On Sat, Dec 13, 2008 at 12:16:47AM +0000, Ian Woollard wrote:
Well, let's take an example, like:
http://en.wikipedia.org/wiki/Rocket
Down the side are a huge number of links including the French one:
http://fr.wikipedia.org/wiki/Fus%C3%A9e_spatiale
This title translates as 'Space Rocket'.
Now straight away we are in trouble. The English wikipedia's Rocket
article is about the general case of rockets- any vehicle that is
propelled by a rocket engine, including a rather awesome Russian
torpedo, some drag racers, aircraft, and the worlds fastest train
(Mach 8.5!!!), whereas the French article is about only space rockets.
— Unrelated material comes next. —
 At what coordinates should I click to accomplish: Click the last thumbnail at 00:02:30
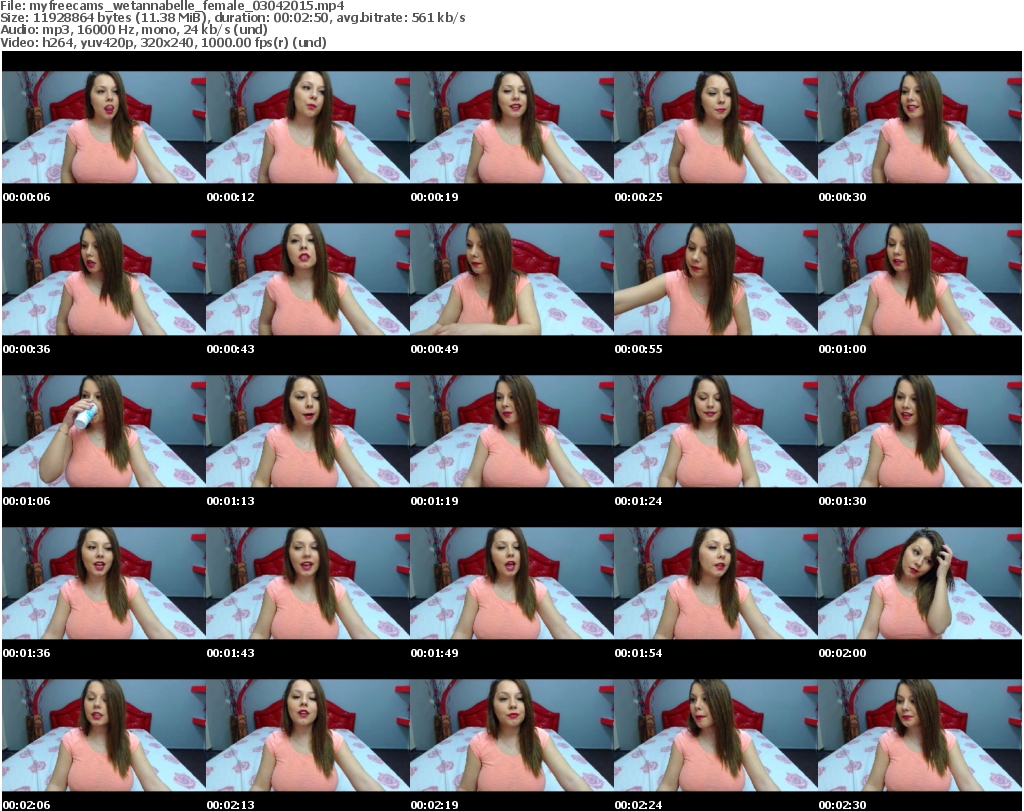pos(919,735)
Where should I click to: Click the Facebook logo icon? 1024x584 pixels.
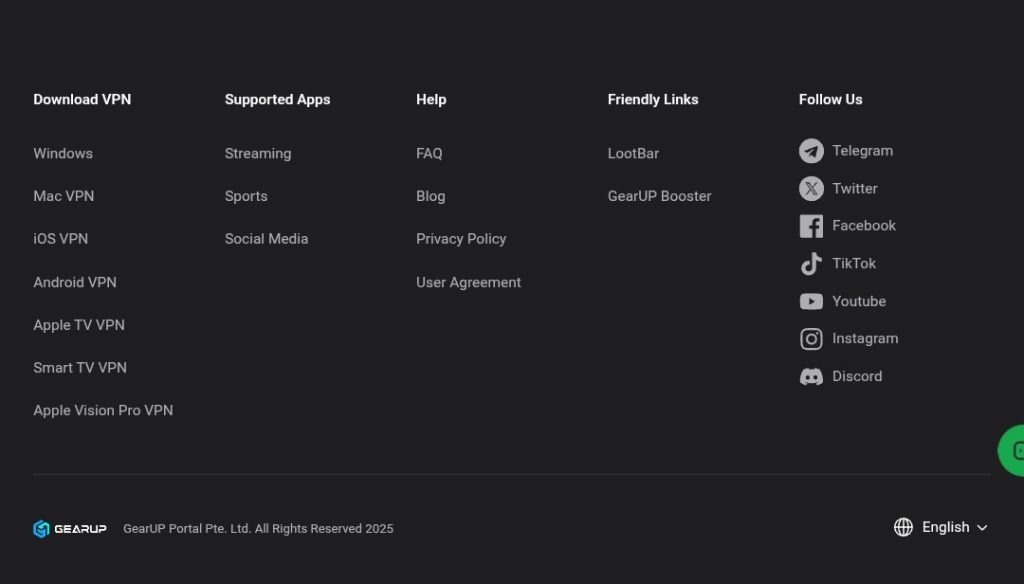coord(811,226)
Indeed - so the enwiki article should not link to the french one, since they
are not about the same topic.
But there's nowhere else to go. And this feature
is working exactly as intended.
Could you explain what you mean by "intended"? I have long thought that the
intention of ill links is for articles that cover exactly the same subject.
The problems are many fold. Linked articles can have a
definition that
makes them a subset, partial overlap or superset.
In each of those cases, it seems to me that no interlanguage link is
appropriate.
There is absolutely no reason to think that these
links are
transitive in practice or theory.
In theory, there is plenty reason for the links to be transitive. Since that
is the best way to automatically extend the links to other wikis via ill bots.